● **Exercise prompt**
Express each non-blank line of the data below as a row of a Markdown table with two columns, Row and Text, where Row gives the line's number and Text gives the line itself. Omit blank lines.

● **Information provided**
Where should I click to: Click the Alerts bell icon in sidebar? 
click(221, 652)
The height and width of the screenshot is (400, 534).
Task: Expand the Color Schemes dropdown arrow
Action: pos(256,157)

● **Response to the task**
| Row | Text |
|---|---|
| 1 | Where should I click to: Click the Alerts bell icon in sidebar?  |
| 2 | click(221, 652) |
| 3 | The height and width of the screenshot is (400, 534). |
| 4 | Task: Expand the Color Schemes dropdown arrow |
| 5 | Action: pos(256,157) |